But I must say that when the next day I told a businessman-friend about the carnival, his first question was just what I expected: "Who paid for it?"
And, after talking to a few more non-journalist friends - and getting the same "Who paid for it?" question - I concluded that much of the public would probably be of the opinion that journalists rubbing shoulders with a president under such grand and expensive circumstances fits right in with their concept of an excessive-spending government.
What I thought about most while at the "fair" was how in this imaginative carnival setting we all had been transported to a make-believe island.
Indeed, our White House "queen" of reporters, Helen Thomas, pronounced the occasion just that: "It's magic."
All of us in the press, plus the president, the first lady, and some aides, were doubtless enjoying a respite from reality on this little isle of serenity and joy.
And outside of that isle?
Well, for the president, the "real world" was not that serene. He was soon to be heading for a nine-day trip to China that was already clouded in controversy. Should he honor a country with such a terrible human-rights record with a visit? The Republicans said "no."

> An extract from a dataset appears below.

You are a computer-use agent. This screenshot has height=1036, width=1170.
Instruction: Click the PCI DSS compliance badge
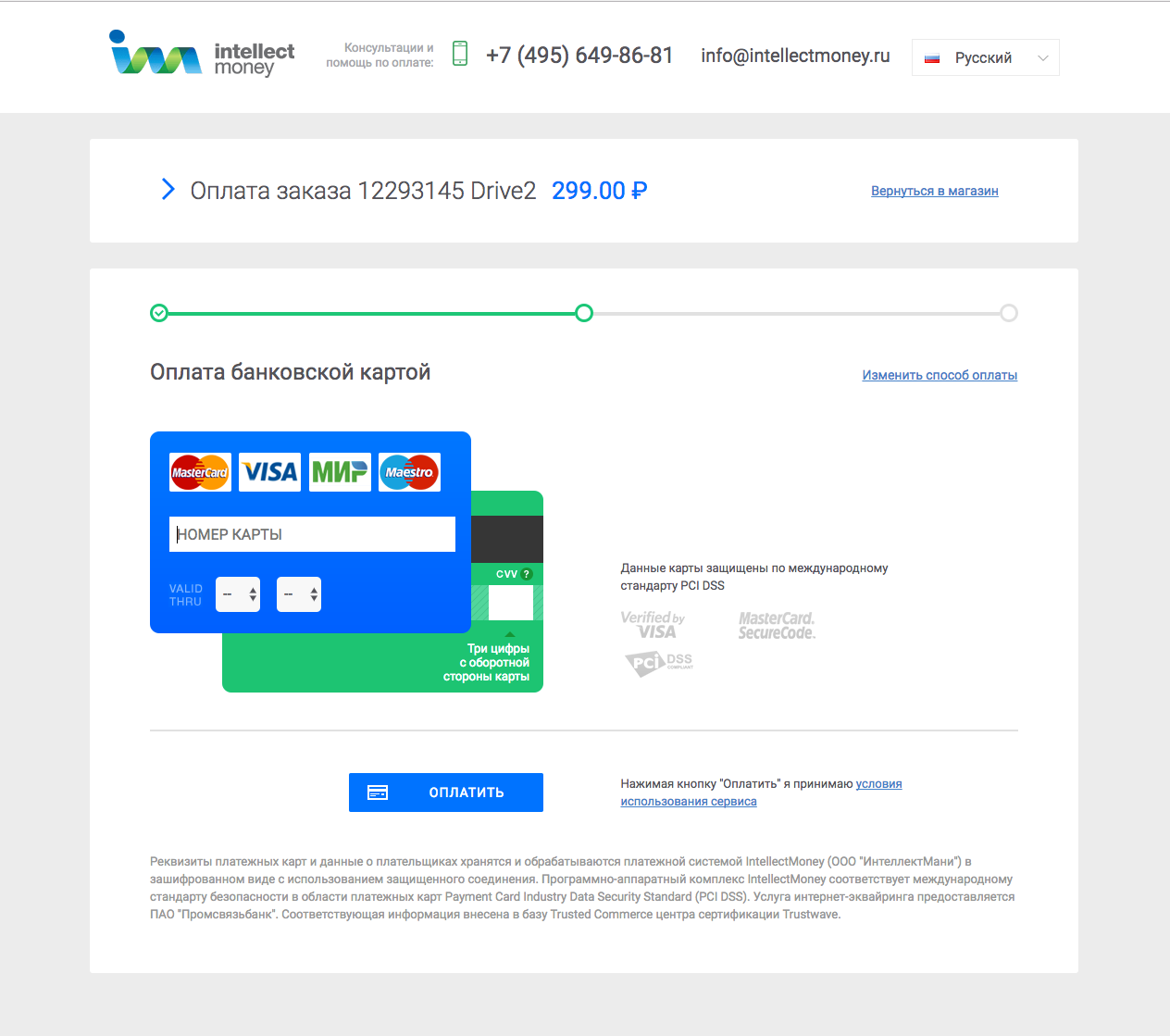coord(659,663)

Many influential Democrats were against the trip, too. But Clinton persisted in going, maintaining it was an opportunity for improving relations with this giant of a country and for persuading the Chinese leaders to better their record on human rights.
Then also in the "outside world" there was Ken Starr and much of this same press, both snapping at the heels of the Clintons.
And in that same world, in which so much public cynicism is being stirred up, there's a Congress that continues to feed widespread antagonism among the voters toward government by failing to provide campaign-spending reform or sorely needed curbs on Big Tobacco.